05 March 2010

A Thousand Splendid Suns, Khaled Hosseini

I read The Kite Runner 2 summers ago (after much resistance) and was surprised at how much I enjoyed it - it was heartrending, yes, but also fast-paced and quite moving. The writing, though not exactly amazing, was gripping - I honestly didn't want to put the book down. I sort of figured A Thousand Splendid Suns would be similar, and at first, it was. But there were subtle differences. Noticing them, I thought to myself - ah, this is the second novel of an author who achieved a HUGE amount of success with this first. He has a little more confidence this time, can get away with more, and also has, I think, more of an agenda.

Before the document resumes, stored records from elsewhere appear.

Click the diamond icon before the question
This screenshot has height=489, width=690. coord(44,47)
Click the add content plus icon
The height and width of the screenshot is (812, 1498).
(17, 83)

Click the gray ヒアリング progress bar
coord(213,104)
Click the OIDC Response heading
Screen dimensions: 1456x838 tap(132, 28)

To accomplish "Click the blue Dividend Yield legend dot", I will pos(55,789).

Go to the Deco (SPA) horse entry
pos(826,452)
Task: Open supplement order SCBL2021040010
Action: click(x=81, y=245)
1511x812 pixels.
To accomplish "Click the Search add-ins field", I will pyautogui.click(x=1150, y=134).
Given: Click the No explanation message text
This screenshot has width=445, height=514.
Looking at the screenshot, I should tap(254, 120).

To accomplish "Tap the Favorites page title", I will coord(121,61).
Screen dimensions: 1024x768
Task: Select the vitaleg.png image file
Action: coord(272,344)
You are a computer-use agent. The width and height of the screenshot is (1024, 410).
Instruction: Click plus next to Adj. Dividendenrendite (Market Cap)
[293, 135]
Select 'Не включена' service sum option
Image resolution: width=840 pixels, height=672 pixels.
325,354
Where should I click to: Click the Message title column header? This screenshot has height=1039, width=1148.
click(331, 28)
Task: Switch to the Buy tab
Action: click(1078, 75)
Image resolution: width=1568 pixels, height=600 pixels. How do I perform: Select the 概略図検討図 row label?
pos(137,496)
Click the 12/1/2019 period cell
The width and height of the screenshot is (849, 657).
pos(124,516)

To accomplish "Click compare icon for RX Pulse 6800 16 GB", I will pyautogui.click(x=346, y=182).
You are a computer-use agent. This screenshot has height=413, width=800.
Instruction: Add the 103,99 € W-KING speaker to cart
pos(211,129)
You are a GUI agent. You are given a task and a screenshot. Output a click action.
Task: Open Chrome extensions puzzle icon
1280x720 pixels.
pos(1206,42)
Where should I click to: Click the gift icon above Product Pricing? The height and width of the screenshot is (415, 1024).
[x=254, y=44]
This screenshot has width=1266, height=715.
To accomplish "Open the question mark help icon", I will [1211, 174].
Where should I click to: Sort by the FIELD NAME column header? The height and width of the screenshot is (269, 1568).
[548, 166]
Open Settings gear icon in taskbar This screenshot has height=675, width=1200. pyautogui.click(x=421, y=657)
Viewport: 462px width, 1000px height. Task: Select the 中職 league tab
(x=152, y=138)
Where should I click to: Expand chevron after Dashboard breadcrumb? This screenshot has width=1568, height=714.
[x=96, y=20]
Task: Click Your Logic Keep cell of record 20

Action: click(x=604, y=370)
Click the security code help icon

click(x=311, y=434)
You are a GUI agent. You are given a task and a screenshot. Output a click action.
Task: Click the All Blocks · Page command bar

He's realized that he can get hundreds of thousands of Americans to read something about Afghanistan - what will he tell them? It's a pretty terrifying prospect, really, and I'm not surprised that it seemed to overwhelm him. Because Thousand Splendid Suns seems more like a history lesson than a novel - it's background in Afghan history with a plot attached. And the plot isn't nearly as well executed as in the previous book - the characters are flatter, the events are a bit more melodramatic, and the whole thing seems more like propaganda than literature. Hosseini seems to be simultaneously preaching and pandering to his audience, making them learn their Afghani history in exchange for giving them the suffering Muslim women porn that Americans seem to crave.

While I appreciated the history lesson to some extent, there was nothing subtle about the way it was done. Especially as the novel progressed and started jumping ahead in time, without anything substantial happening in the plot. The emphasis changed from characters to history, so instead of 5 years later, this character experienced this, and meanwhile this was happening, it became 5 years later, this happened, and the character felt this way. It's irritating. On the other hand, you think, well shit, with such turbulent events happening around you, how could you not be focused on them? The typical problem of realism in contexts of historical misery. The other problem, of course, being just how much atrocity will you put in? And will the plot seem credible to an audience reading it in utter security? I mean, how can I judge what is probable in a situation like that, when I know so little about what it's like to be in that situation? Perhaps what seems like cliche really isn't? Still though, it's hard not to feel like Hosseini is, to some extent, delivering what he must know is highly likely to be an extremely satisfying narrative to American readers, one that isn't likely to challenge them in any way. Not that The Kite Runner was especially challenging either, but it came across as being more true to itself.

Hosseini is a skilled writer - but it seems that the massive success of his first novel did not have the best influence on his future efforts.

1 comment:

Micaella Lopez said...

It's also a story to cherish, a story that shows the strength and ultimate triumph of the human spirit and the power to forgive and go on. A story of hoping against hopelessness, of enduring beyond what we think we cannot and ultimately of the very beauty and value of our lives. It is, mark my words, a story to be remembered and cherished.